Ce n’est pas tout. Quelques jours, plus tard, le 13 avril, exactement, les rebelles du Front uni pour le changement (FUC) du capitaine Mahamane Nour, entrent dans N’Djamena et là, aussi, Déby qui est à deux doigts de tomber, est à nouveau, sauvé par son grand-frère de Libreville, qui œuvre, une fois de plus, au côté de son homologue Jacques Chirac, pour faire échec à la tentative de renversement du régime d’Idriss Déby Itno. Preuve de l’intensité des combats, les soldats français aident à repousser l’assaut des rebelles du FUC. Conséquence, le 3 mai 2006, il est triomphalement réélu à l’élection présidentielle avec 64,67% des suffrages exprimés, élection que le FUC voulait lui interdire d’y prendre part.
Entre temps, Jacques Chirac a pris une retraite bien méritée et laisse la place à Nicolas Sarkozy. Les rebelles, eux, sont toujours aussi mordants. Déterminés plus que jamais à avoir la peau de celui qu’ils appellent le « dictateur sanguinaire ». En février 2008, en véritable conglomérat, les rebelles tchadiens du Commandement militaire unifié (CMU) qui est composé du RFC de Timan Erdimi, un cousin à Déby, de l’UFDD du général Mahamat Nouri, un parent d’Hissein Habré, et du CNT de Hassan Al Djineidi, lancent une offensive pour prendre N’Djamena. Les expatriés français et autres sont vite évacués vers le Gabon quand ils ne rentrent pas carrément en France. Beaucoup d’entre eux se retrouvent, également, dans les hôtels de Yaoundé et de Douala où ils passent leur temps à consulter les sites internet qui leur donnent des nouvelles sur l’assaut du palais présidentiel. Après avoir subi un revers à Massaguet le 1er février, Idriss Déby Itno reste planqué dans son palais à N’Djamena. Les rebelles l’y cernent le 2 février et jurent d’en finir une fois pour toutes. Totalement encerclé, avec un petit carré de combattants, le général 5 étoiles Idriss Déby Itno appelle au secours plusieurs fois le patriarche Ondimba, l’un de ses seuls recours. Nicolas Sarkozy, finit par lui proposer l’exil en France. Mais là encore, le patriarche Ondimba par un tour de passe magique dont il avait le secret, réussit à le sortir de ce pétrin. Sa femme, Hinda Déby Itno, une fois de plus, se retrouve, à Libreville, dans de bonnes mains de sa grande sœur Edith Lucie, pendant que son époux, s’emploie à nettoyer les poches de résistance, après l’échec de l’attaque du 2 février. Que de souvenirs à couper le souffle dans l’amitié tchado-gabonaise. C’est la raison pour laquelle, Idriss Déby Itno, pour les Gabonais, est considéré comme un compatriote à eux.

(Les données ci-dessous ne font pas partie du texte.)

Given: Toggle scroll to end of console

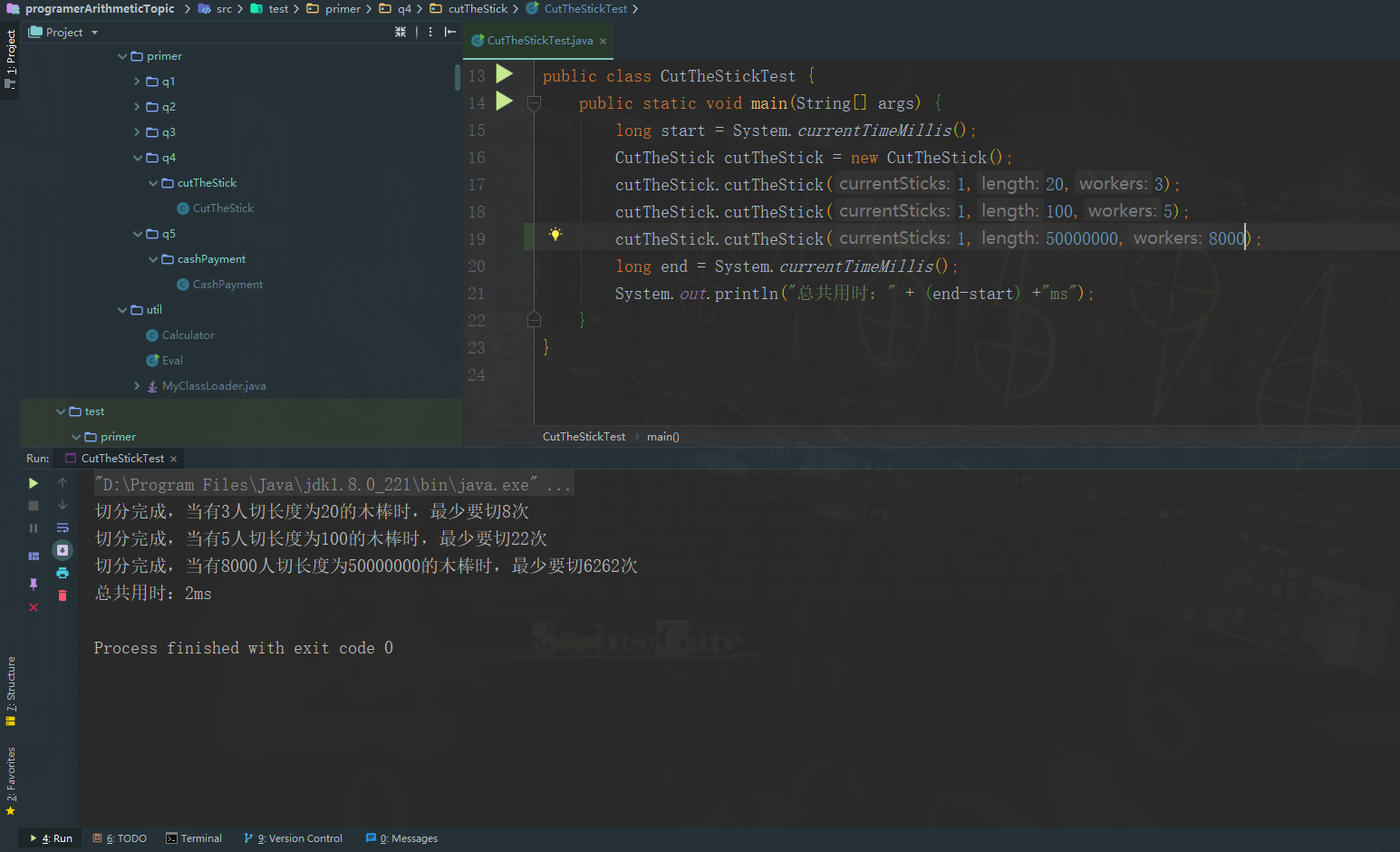Looking at the screenshot, I should click(x=63, y=550).

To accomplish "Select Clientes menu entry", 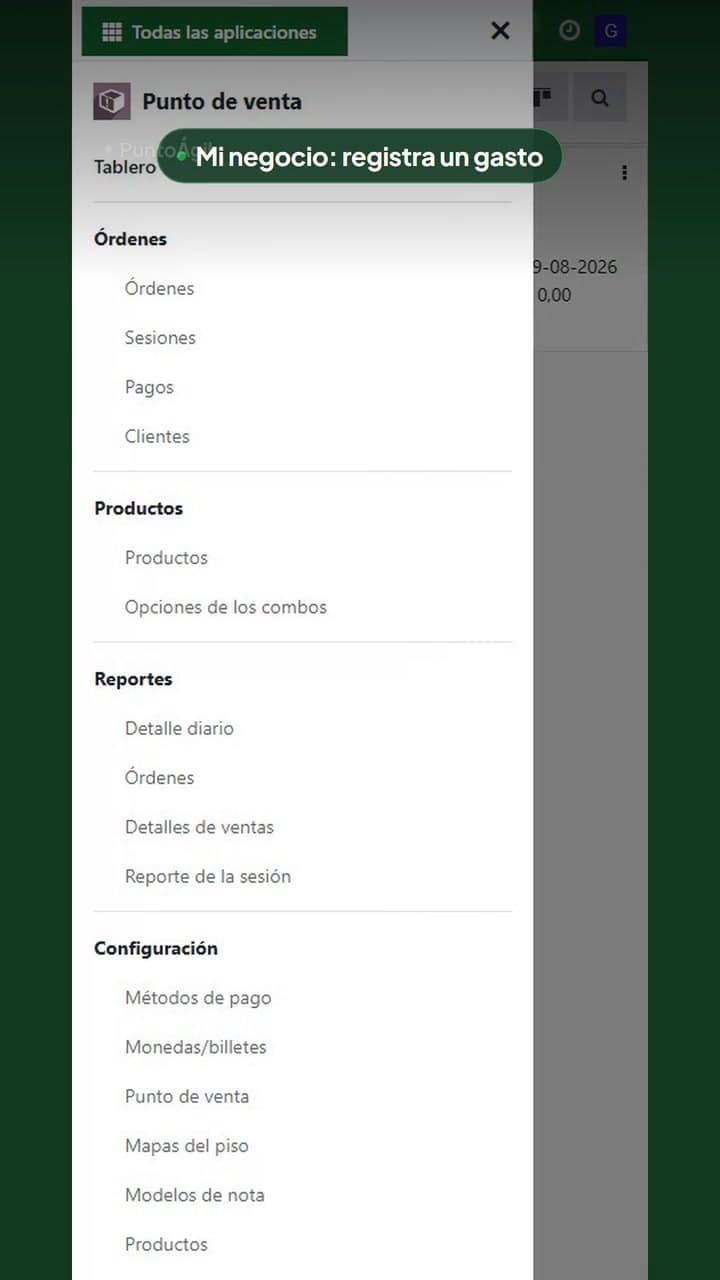I will click(x=157, y=436).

On a, donc, du mal à comprendre comment il peut avoir si vite oublié tout ce que le défunt président du Gabon a fait pour lui, dans sa carrière politique mouvementée, en complotant en vue de l’échec du candidat que, lui, le patriarche Ondimba, avait installé à la tête de la Commission de l’UA, avant de dire adieu au monde des vivants. C’est une trahison qui ne passe pas sur les rives du fleuve Ogooué.
A Libreville, on espère vivement que le président du Tchad et président en exercice de la CEEAC, prendra, sans tarder, ses responsabilités de porte-parole de la sous-région, pour lui éviter la honte de l’échec de son (propre) candidat, après qu’on ait investi tant de sollicitude pour sa réélection.